Four years ago, TowerGroup argued that a wealth management platform of this kind would make private banking for the affluent more efficient – allowing wealth managers to deliver “private banking lite” to emerging affluent investors with $250,000 to $1 million to invest. Now Tower Group has taken the opportunity to assess what progress the wealth management industry has made towards that ambition.

“To date, financial institutions have made headway by spending aggressively on advice and financial planning tools to equip advisors to deliver wealth management,” says the consultants. “The industry will see greater acceleration in the coming years in the wealth management arena, as financial institutions begin to tackle data integration efforts.” TowerGroup expects spending on wealth management to grow at a compound annual growth rate (CAGR) of 5.1% from $2.3 billion in 2002, to $3.1 billion in 2008.

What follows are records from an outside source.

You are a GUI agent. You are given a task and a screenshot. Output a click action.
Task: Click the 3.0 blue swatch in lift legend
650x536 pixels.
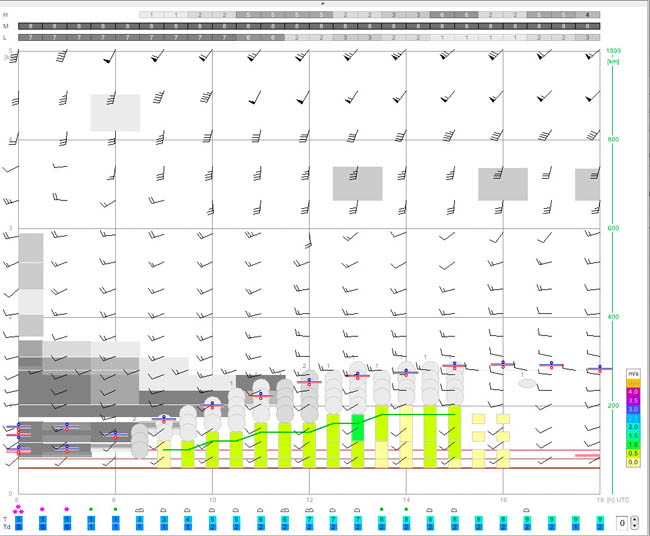tap(633, 410)

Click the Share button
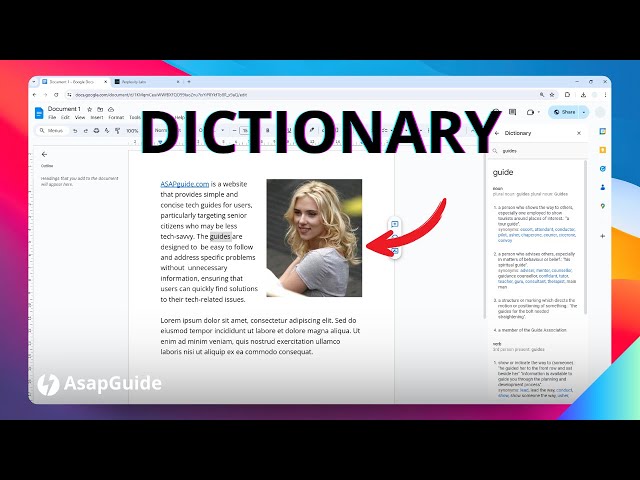pyautogui.click(x=566, y=112)
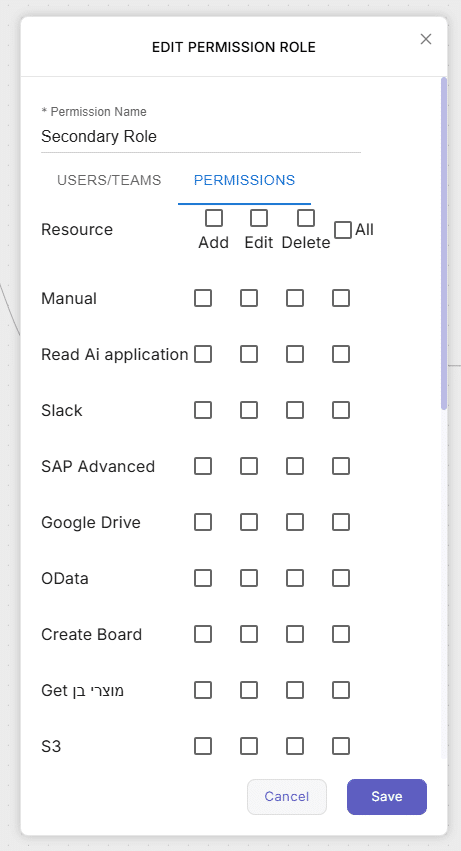Tick the header All checkbox
This screenshot has height=851, width=461.
point(343,230)
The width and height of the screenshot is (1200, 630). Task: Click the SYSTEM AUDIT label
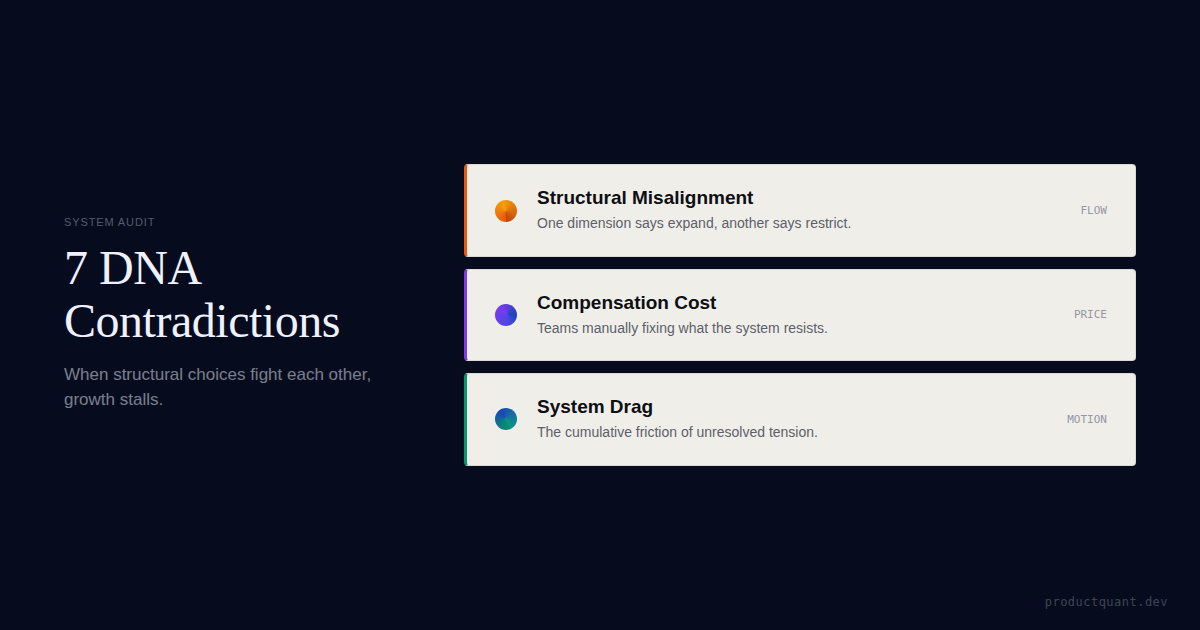coord(110,222)
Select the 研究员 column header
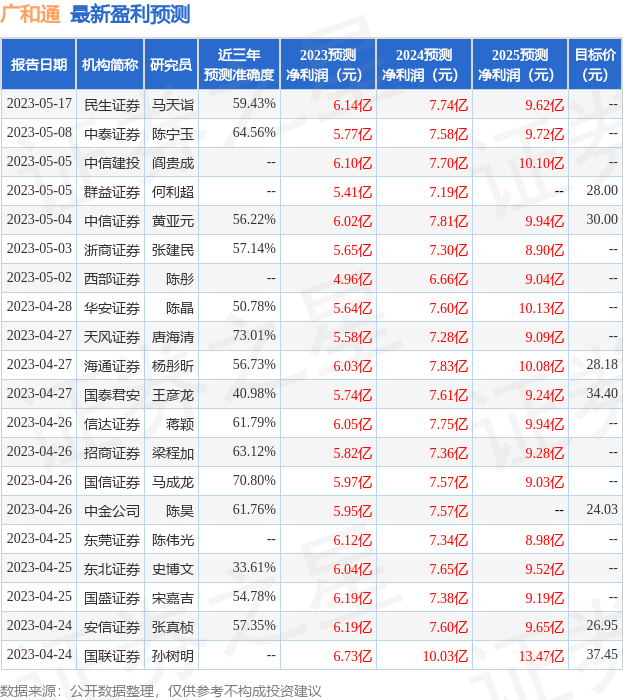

In TowerGroup’s new research titled, entitled “The Apocalypse of the Four Models: A Wealth Management Platform Is Still a Vision, But It’s Not ThereYet!,” Matt Schott, a senior analyst in the Retail Brokerage and Investing practice at TowerGroup, discusses the key drivers spurring retail financial services institutions toward the concept of an integrated wealth management platform.

Schott outlines TowerGroup’s wealth management architectural model and the challenges engendered in each of the four solution models identified in prior research relative to supporting technology. Additionally, he provides updates on seven wealth management technology providers with institutional case studies for several of them.